Problem to solve:
Look below for the line that contains "This screenshot has width=520, height=229.", and write out exactly that line and all remaining lines of the listing, omitting pictures.

Stored data:

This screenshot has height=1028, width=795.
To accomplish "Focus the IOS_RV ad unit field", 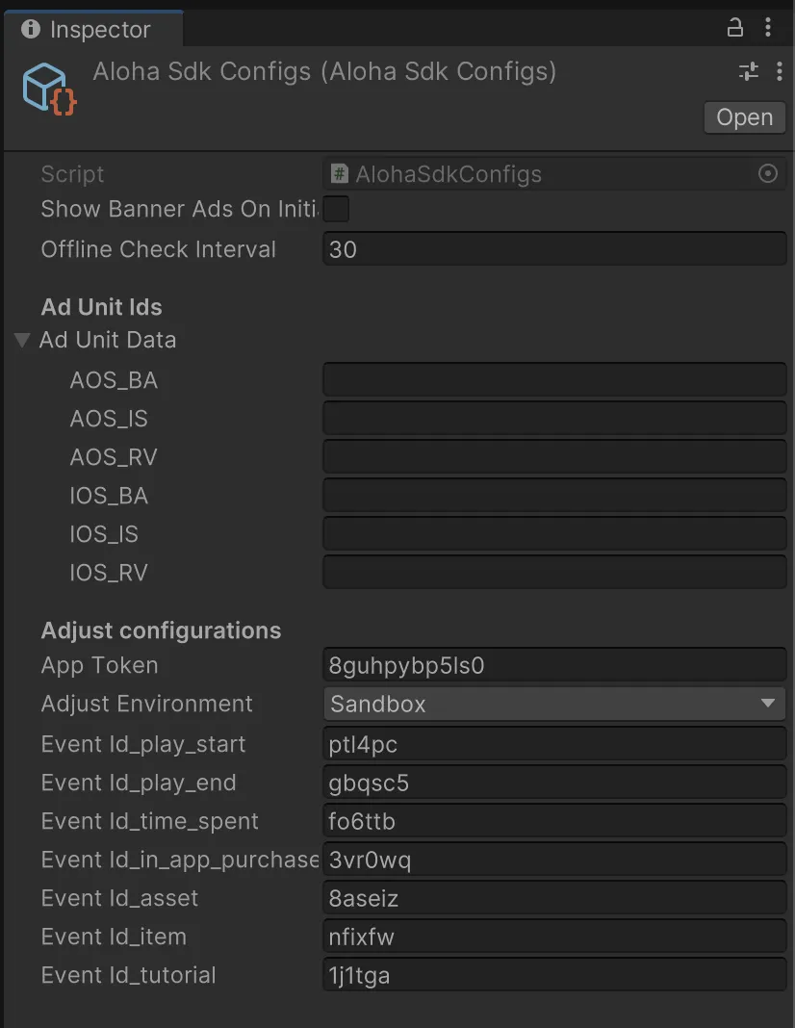I will tap(554, 573).
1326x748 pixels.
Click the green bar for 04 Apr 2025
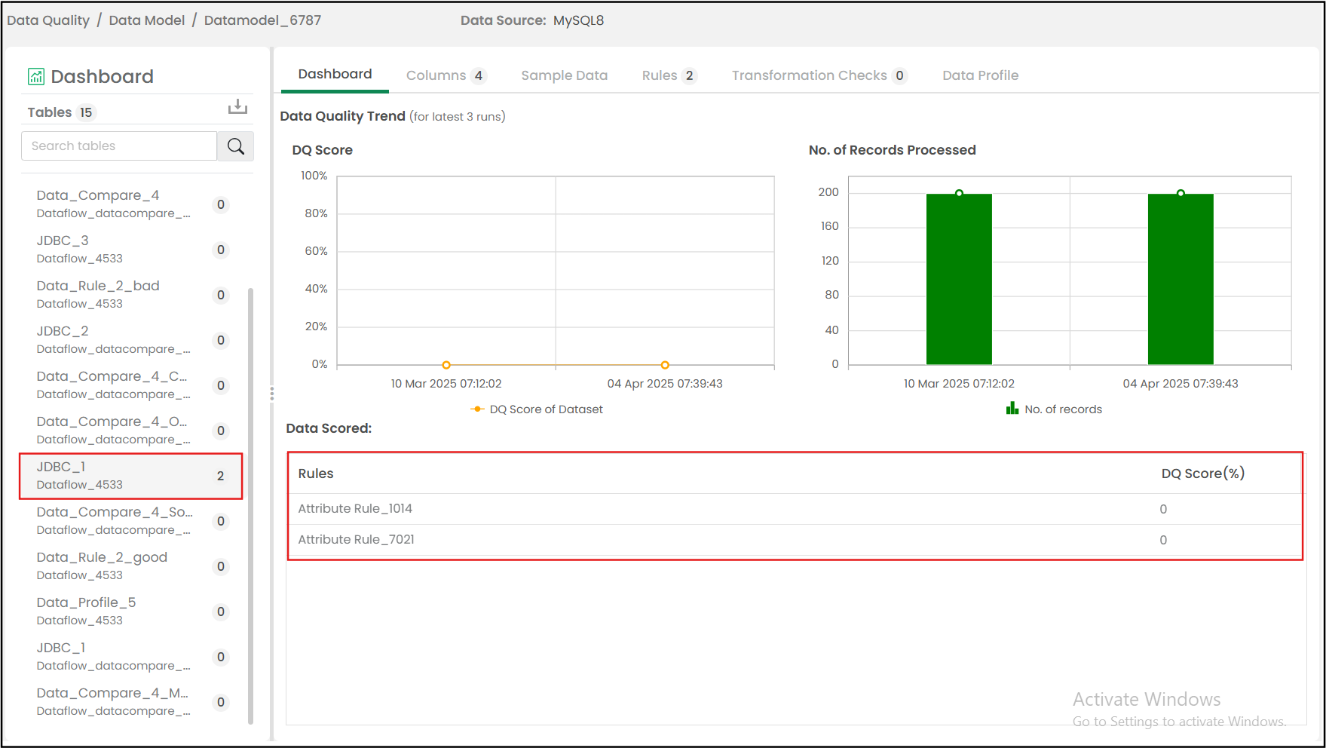[x=1181, y=279]
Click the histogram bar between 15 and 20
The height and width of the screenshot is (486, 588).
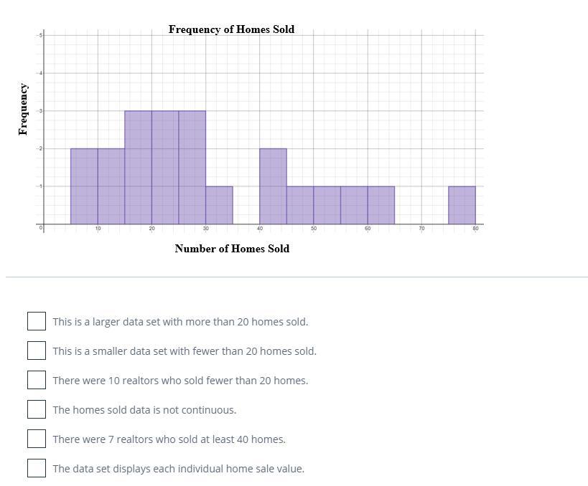pos(139,167)
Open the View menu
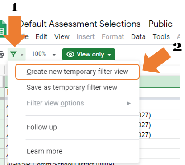Screen dimensions: 185x165 [x=62, y=36]
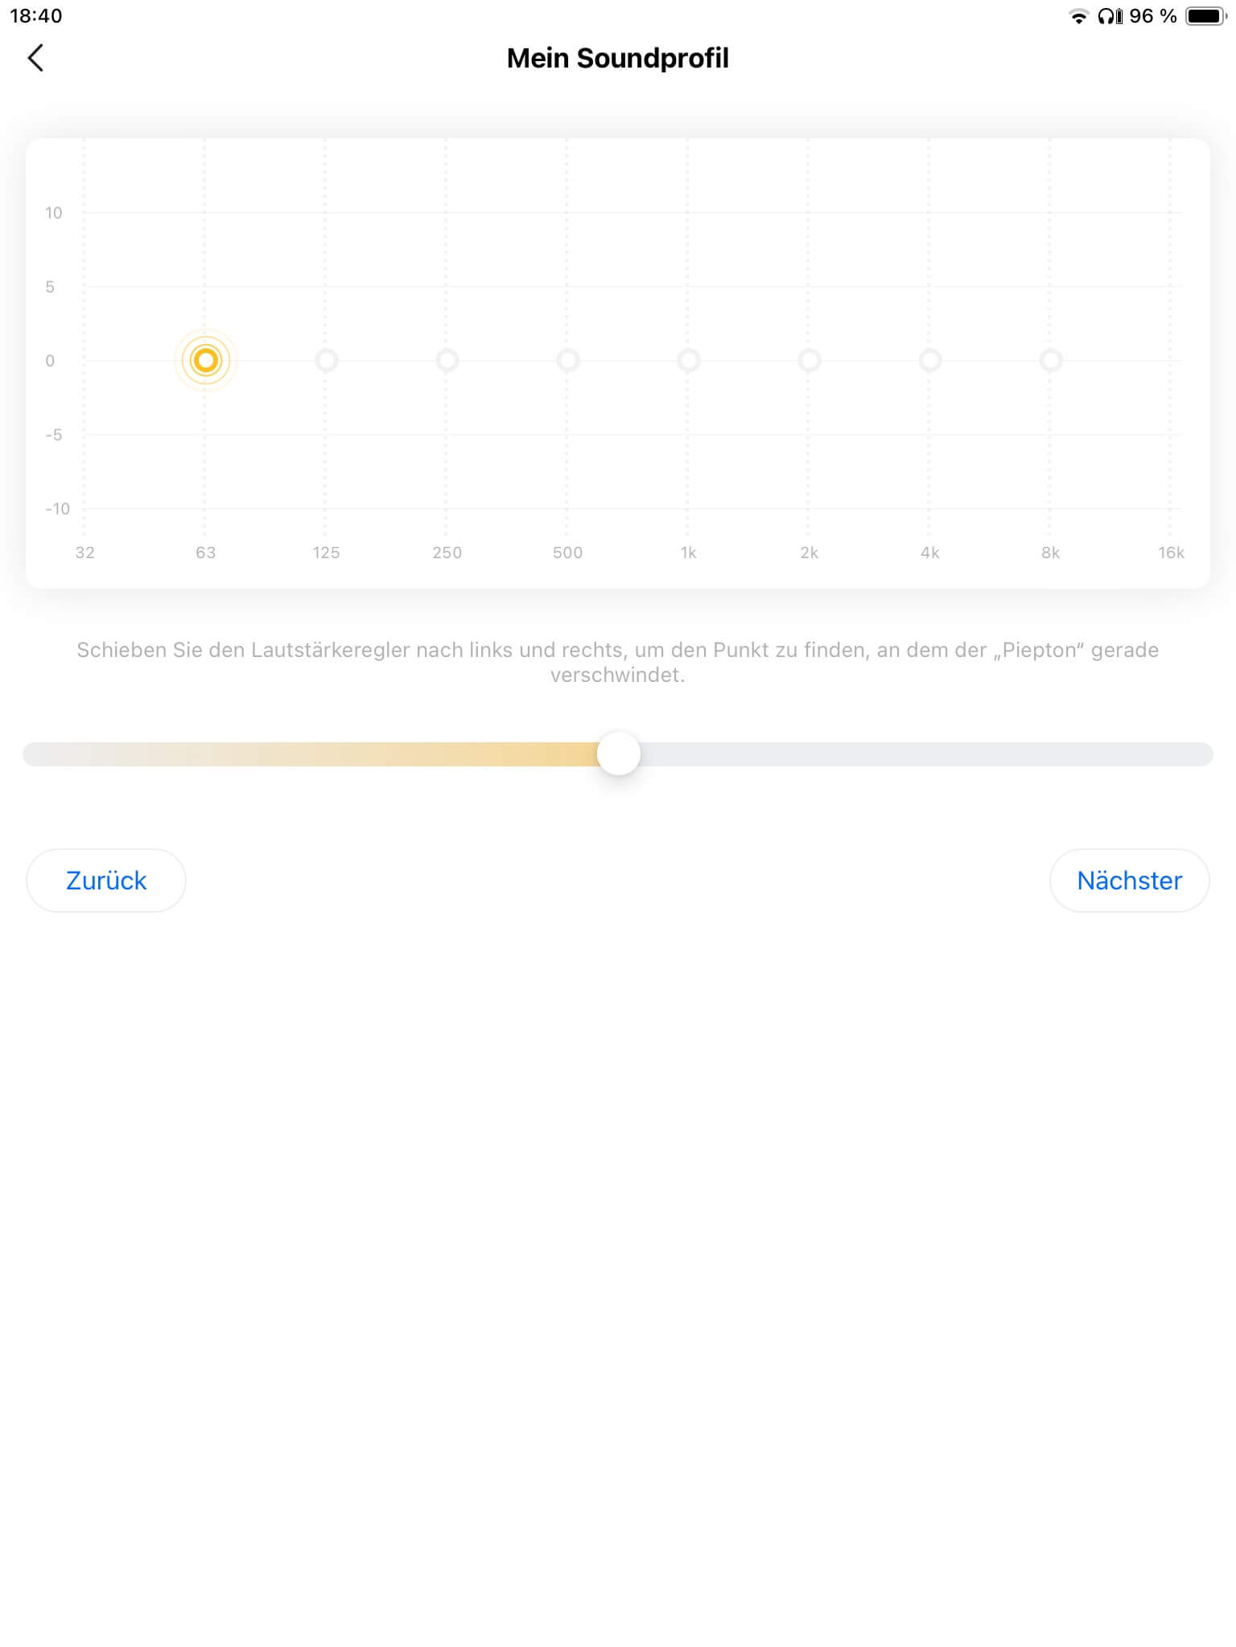Click the 16k frequency axis label

[x=1171, y=552]
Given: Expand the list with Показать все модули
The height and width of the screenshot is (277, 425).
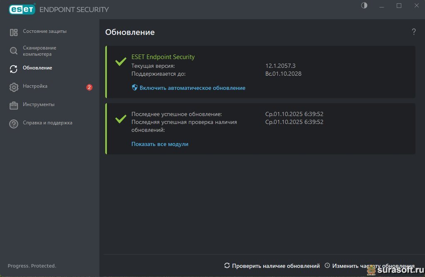Looking at the screenshot, I should (160, 144).
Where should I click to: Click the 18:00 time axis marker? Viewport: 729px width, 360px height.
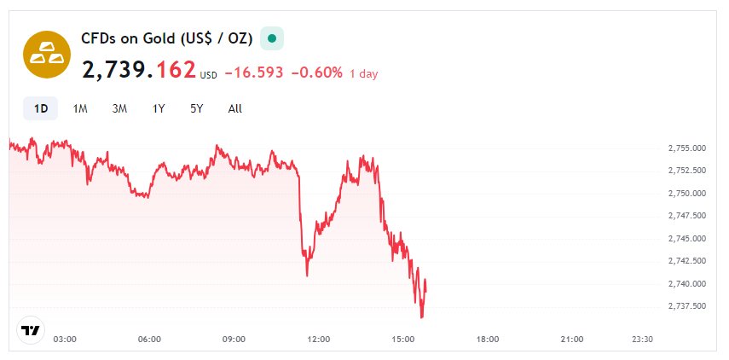(x=488, y=339)
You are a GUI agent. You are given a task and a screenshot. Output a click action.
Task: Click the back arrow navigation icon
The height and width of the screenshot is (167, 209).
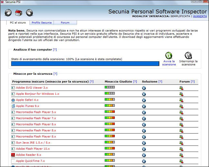pos(8,13)
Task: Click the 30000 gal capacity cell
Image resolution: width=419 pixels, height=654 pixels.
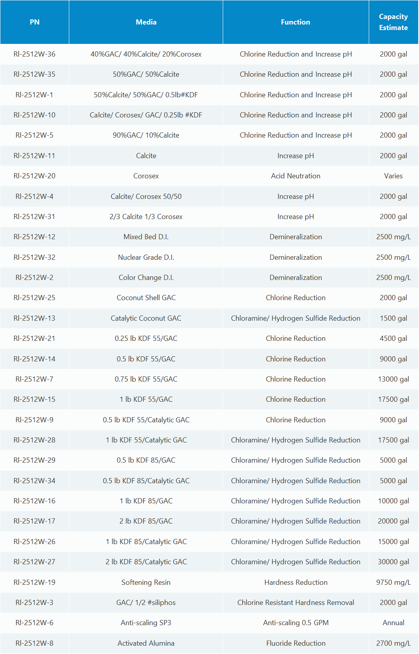Action: click(x=393, y=562)
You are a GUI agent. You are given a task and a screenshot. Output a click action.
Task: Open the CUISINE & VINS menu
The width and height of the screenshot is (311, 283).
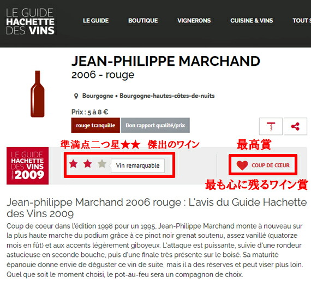pos(252,21)
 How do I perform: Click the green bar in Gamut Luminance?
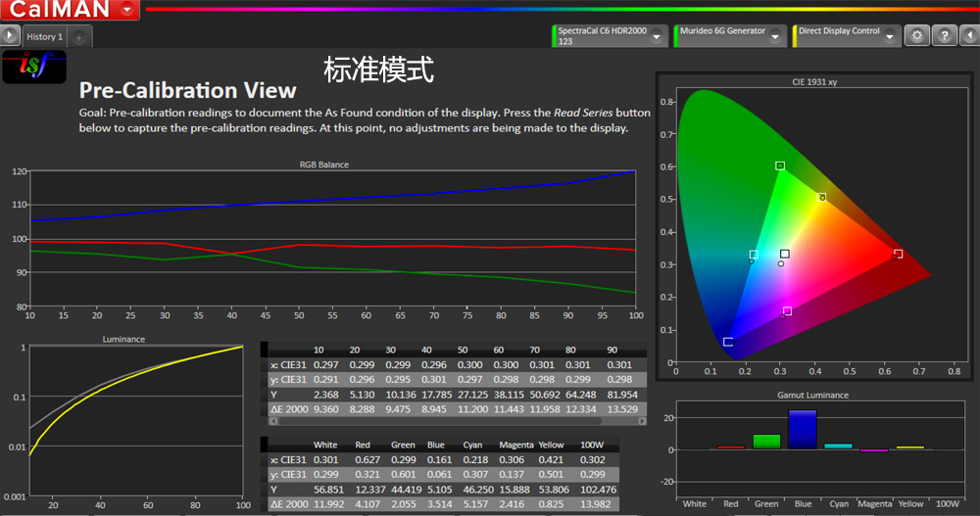[766, 442]
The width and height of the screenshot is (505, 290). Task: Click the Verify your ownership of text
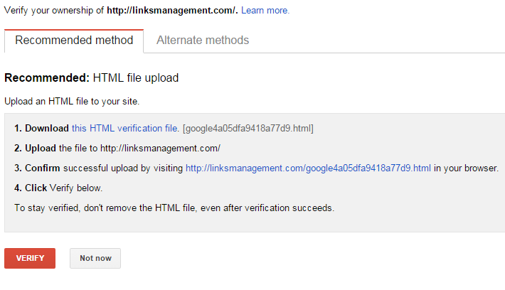click(54, 10)
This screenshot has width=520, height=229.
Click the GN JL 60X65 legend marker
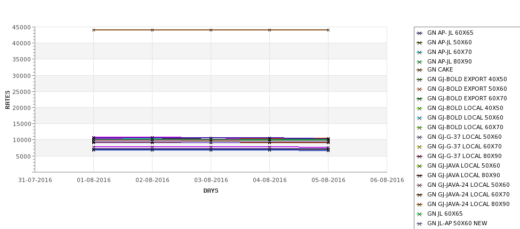click(420, 214)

Result for this task:
This screenshot has width=520, height=229.
Click the GN JL 60X65 legend marker
click(420, 214)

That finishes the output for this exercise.